Institutions to play a key role in growth in transition economies and China

2/2009

The effects of institutions on economic performance have been widely debated in evolutionary economics. It basically seems that well-functioning economic and political institutions (laws and related monitoring, governance structures, democracy, economic policy, etc) underpin a free market economy and contribute to growth. Accordingly, institutions and their functioning are one of the key areas of research in transition economies, in which the institutions inherited from communist regimes have degenerated and become corrupt, no longer operating as hoped for. Even so, research findings concerning the effects of institutions on economic growth are contradictory precisely in respect of these countries, as the evidence for and against the proposition is more or less equal. On the other hand, it is difficult to reliably assess whether healthy institutions generate growth or whether growth helps develop institutions. The impact of human capital also occasionally mixes with the effects of institutions. Even the definition of an institution is not strictly delimited, and different types of institutions appear to have highly diverse effects on both development and growth.
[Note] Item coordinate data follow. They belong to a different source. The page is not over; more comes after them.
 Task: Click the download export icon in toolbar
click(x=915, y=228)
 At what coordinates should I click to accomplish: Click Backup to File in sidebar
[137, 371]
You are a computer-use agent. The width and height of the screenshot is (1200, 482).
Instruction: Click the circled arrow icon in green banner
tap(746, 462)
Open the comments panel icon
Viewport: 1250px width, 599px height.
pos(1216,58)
In March 2009, the Bank of Finland Institute for Economies in Transition (BOFIT) hosted a seminar on the long-term growth potential of Russia and China. Institutions were naturally given a high priority in seminar presentations. Goel and Korhonen assessed economic growth in China and Russia in relation to the rest of the world and concluded that economic freedom strengthens growth. It might come as a surprise that corruption appears to boost growth, as bribery may add momentum to otherwise slow bureaucracy. Fang and Zhao dealt with the positive impact of western culture on Chinese economic growth. As mentioned above, it is difficult to ascertain the causes and effects between institutions and growth. To avoid this problem, Fang and Zhao observed past factors impacting China’s current regional institutions and used these observations to forecast regional differences in standards of living in 2003. Regions where western influence was strong at the beginning of the 20th century appear to have better institutions in place and are presently growing faster than other regions. Du, Lu and Ta, in turn, estimated the role of the Chinese government as a guardian of law and order and sought to determine the role that authorities should seek in market regulation. They showed that, as the central government has been slow in enacting and implementing laws, regional authorities have assumed a greater role in promoting business activity. So far, this model seems to operate well.
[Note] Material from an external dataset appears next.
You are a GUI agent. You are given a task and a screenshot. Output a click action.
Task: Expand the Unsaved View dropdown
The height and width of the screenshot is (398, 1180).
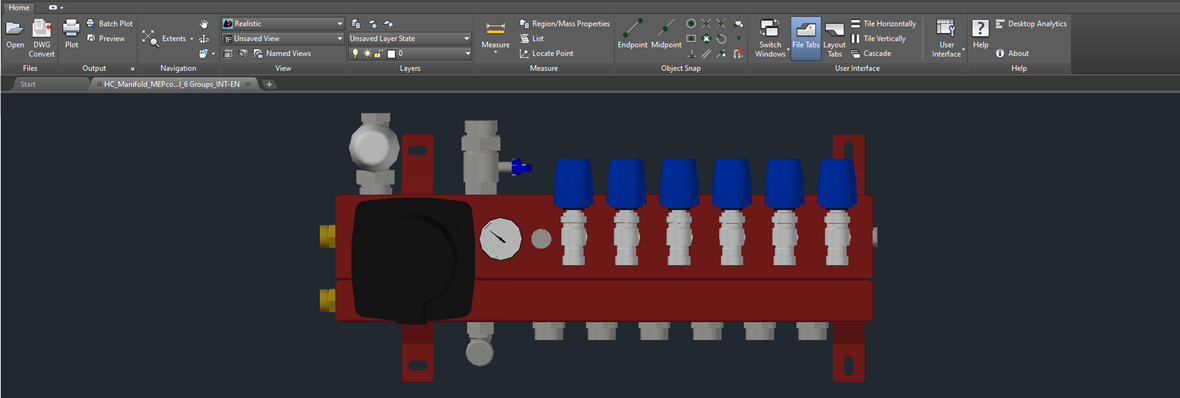tap(282, 38)
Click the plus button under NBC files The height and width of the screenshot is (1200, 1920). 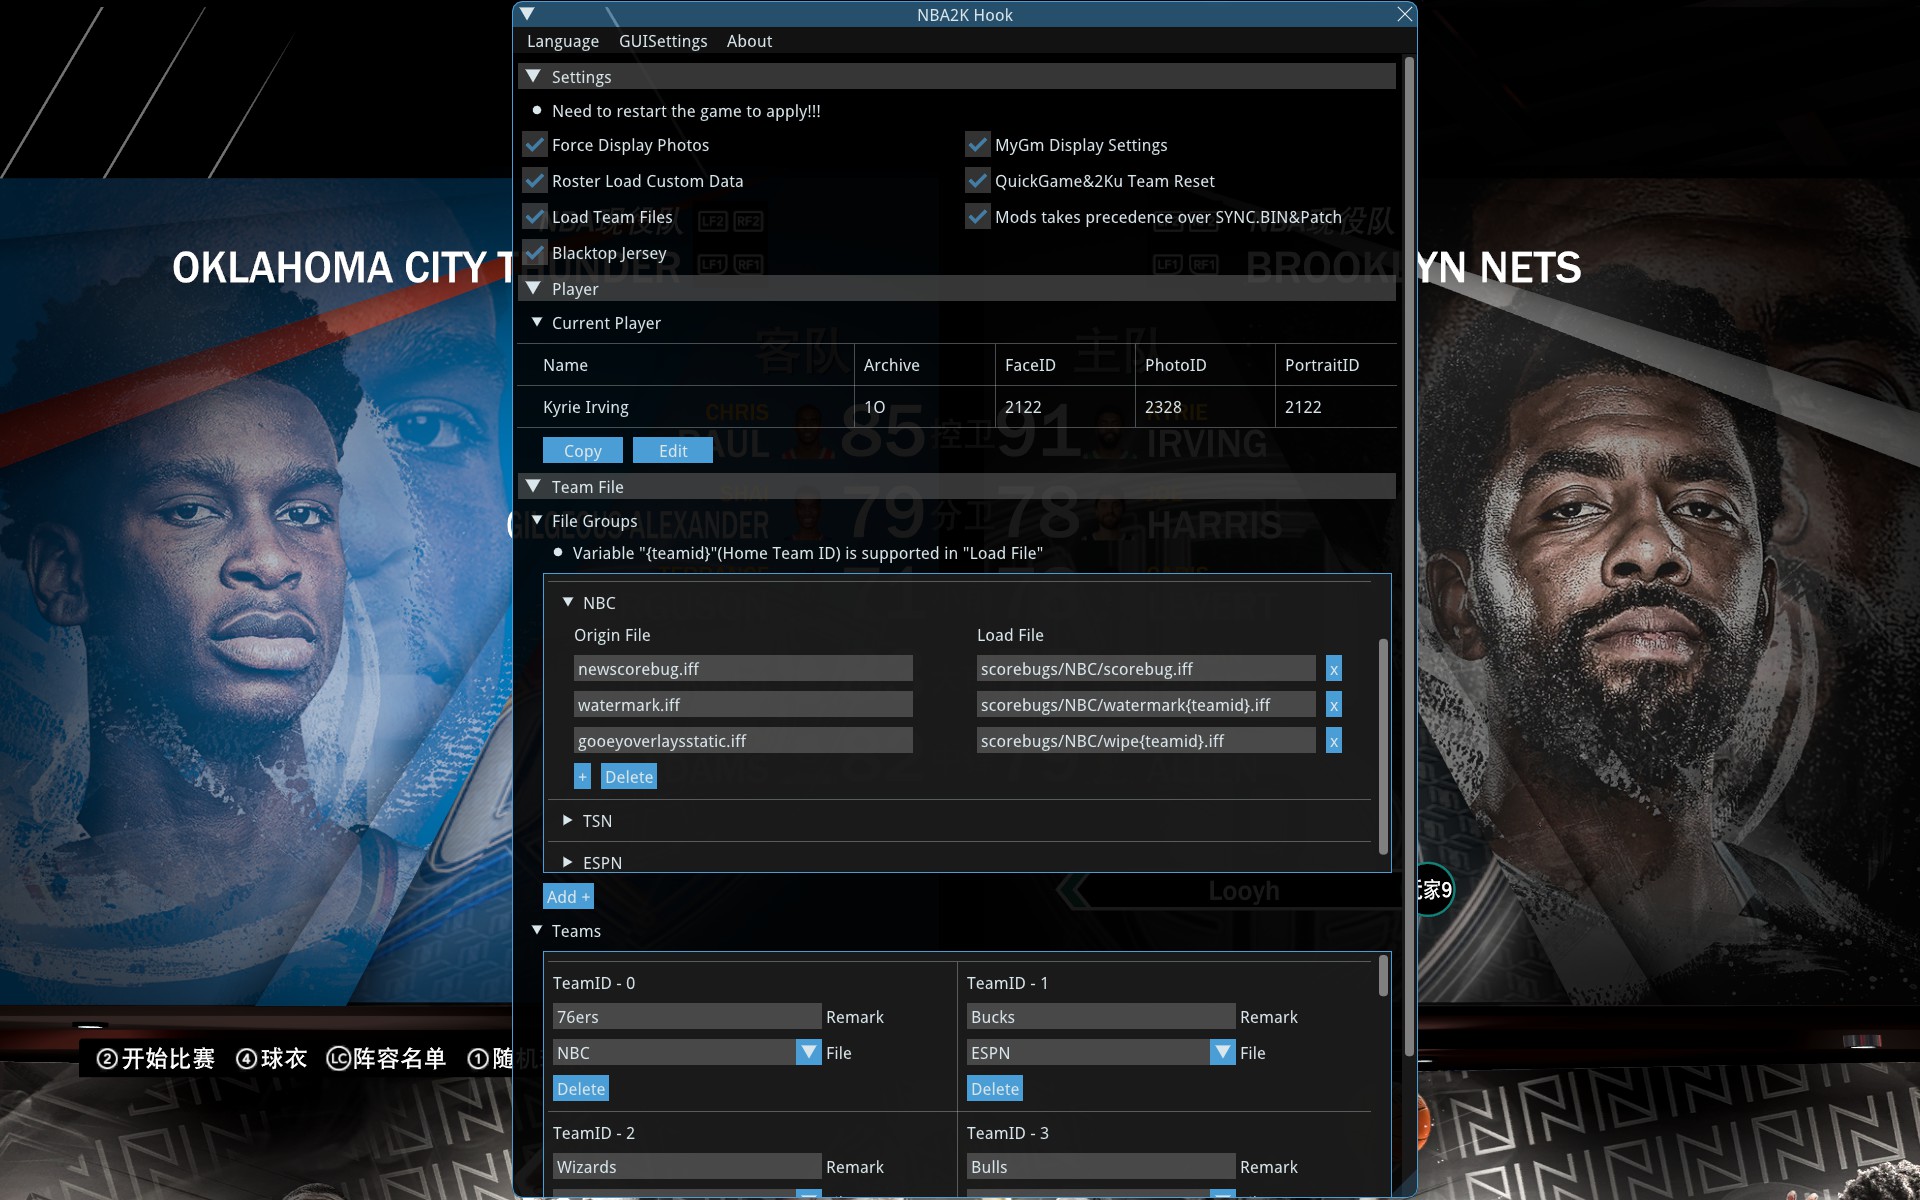click(x=582, y=777)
At the beginning of 2009, the BOFIT DP series published a study focusing on the effects of economic freedom on growth and particularly on the development of labour productivity in transition economies (BOFIT DP 1/2009). The study sought to avoid some shortcomings in previous research, by controlling for eg the impact of human capital and the dependence of growth on past trends. The nonlinearities of economic freedom were also taken into account, as well as the fact that a large proportion of output generated in these countries remains outside official statistics. After these adjustments, it was indicated that freer transition economies appear to grow faster. On the other hand, when account is taken of the combined effects of economic freedom, investment and the size of the public sector, the positive implications of freedom diminish. If, for example, both economic freedom and the public sector expand, their combined effect on growth may be detrimental. This finding could partly explain previous results according to which institutions had either a negative effect on growth or no effect at all.
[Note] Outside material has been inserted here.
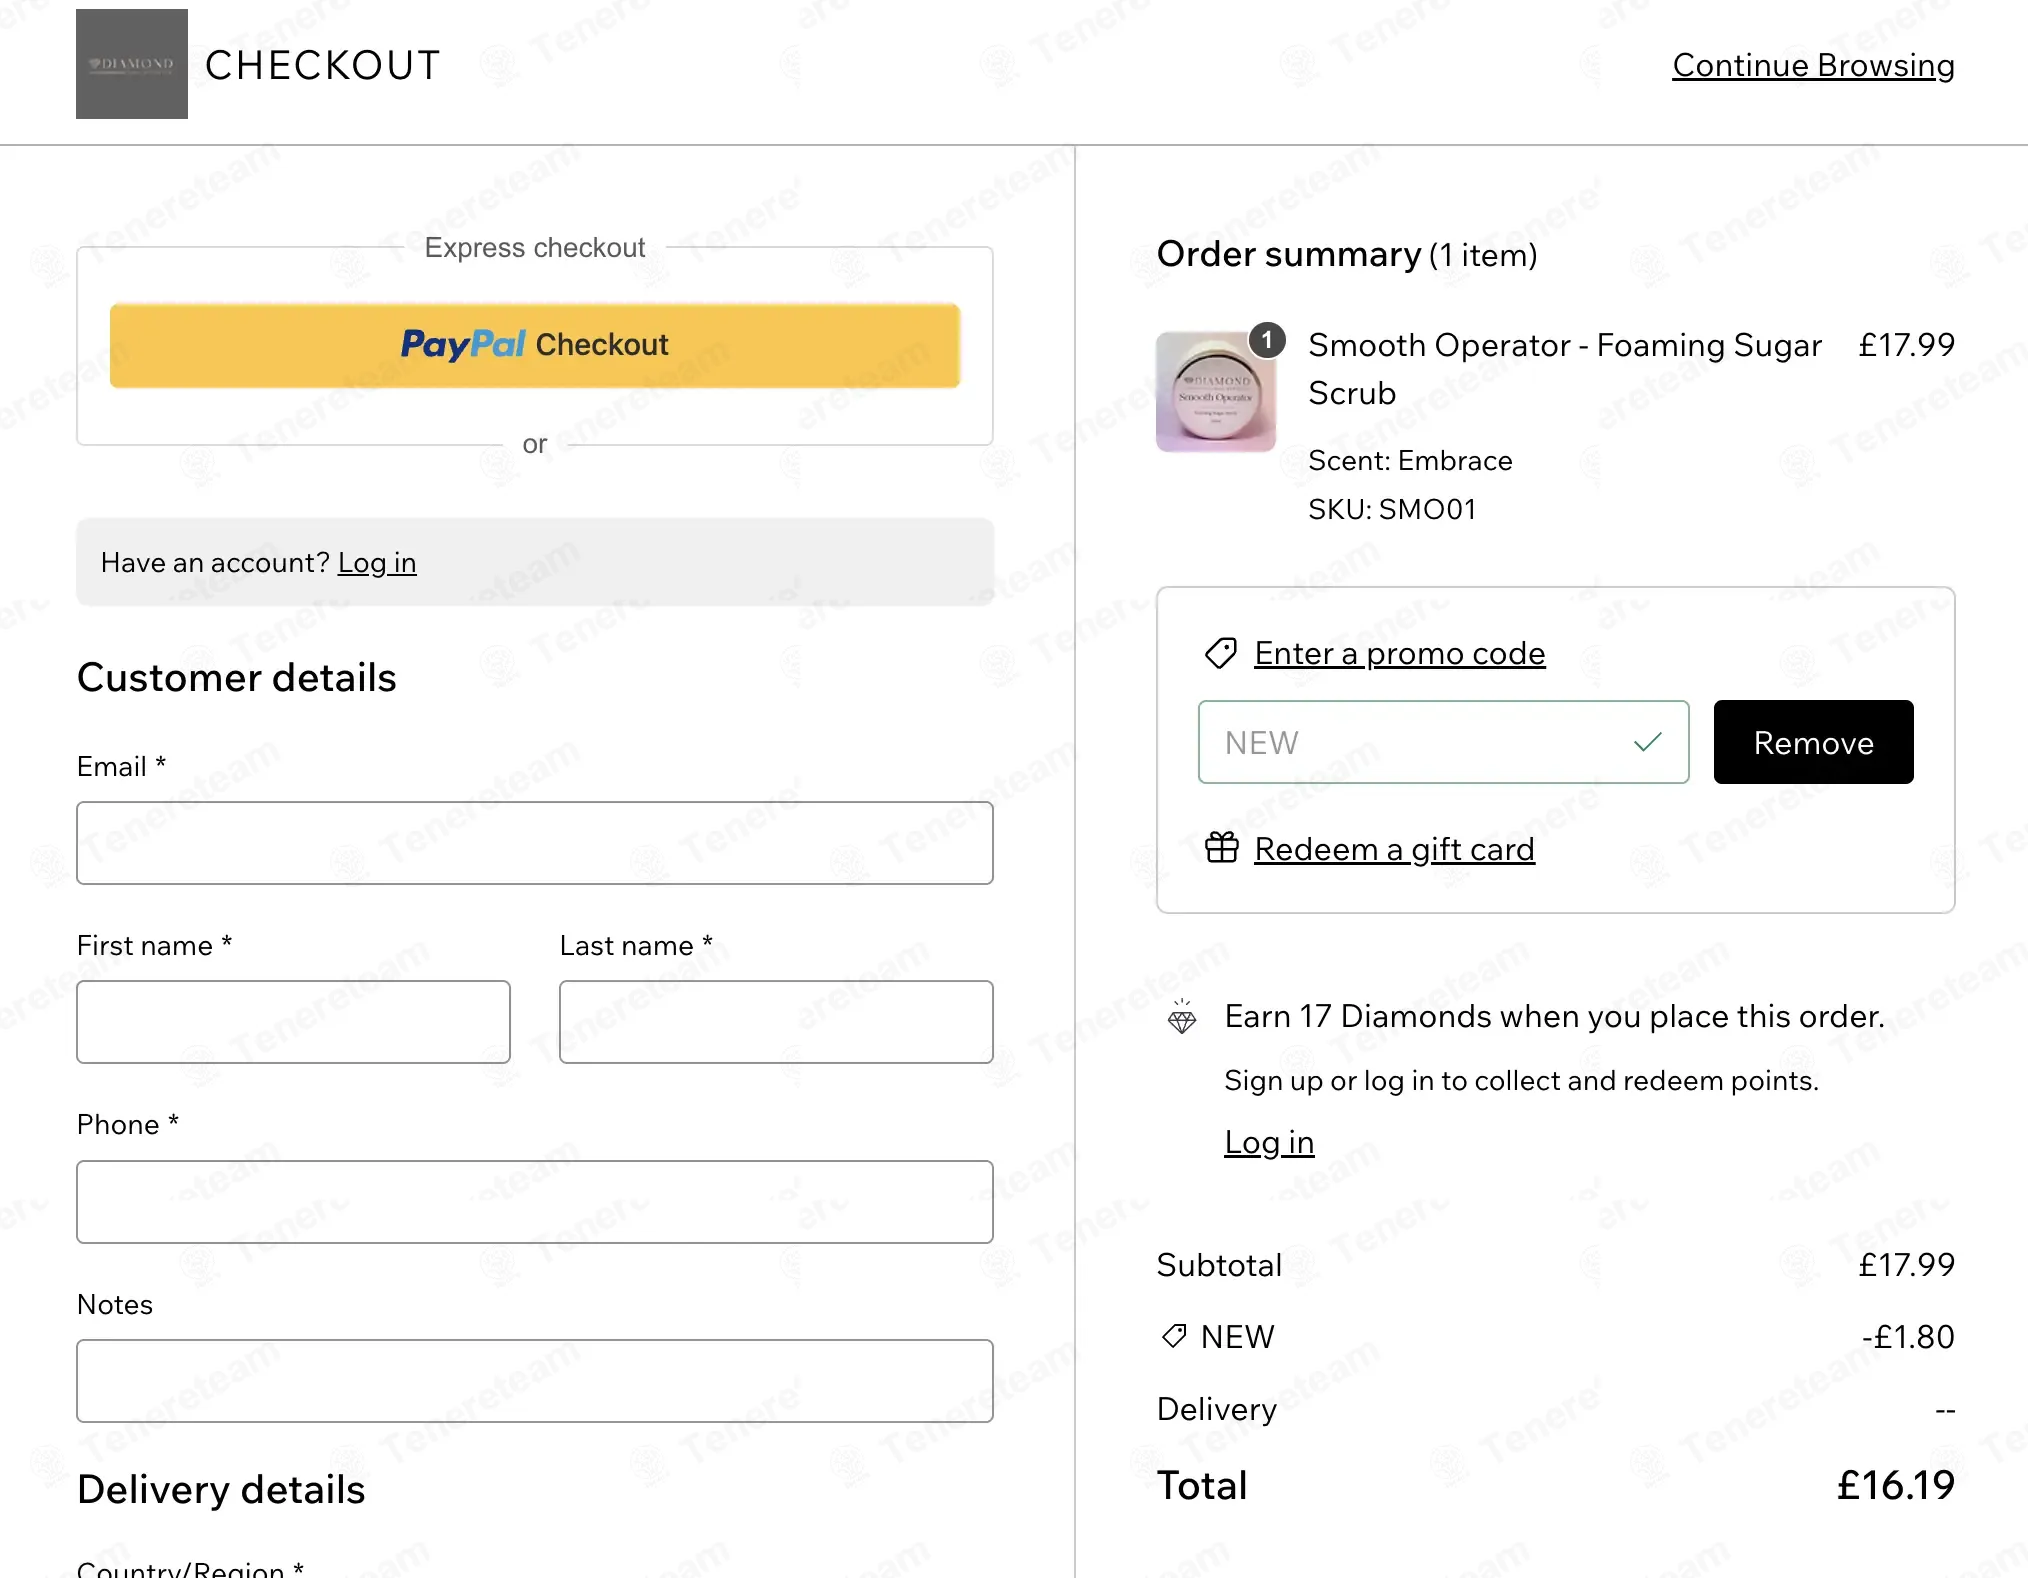Viewport: 2028px width, 1578px height.
Task: Open the Smooth Operator product thumbnail
Action: click(1215, 392)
Growth research and the assessment of the role of institutions will continue at BOFIT, where there are a number of related studies currently under way. Jenni Pääkkönen’s study, due for release shortly, compares growth in Chinese regions relative to production structures. The study shows that economic deregulation has particularly benefited industrialised regions, whose economic well-being is converging. Originally agricultural regions that have become industrialised during the process of transition also grow faster than others, gradually catching up on areas that industrialised earlier. If regional differences are excluded, non-industrialised areas lag behind industrialised ones.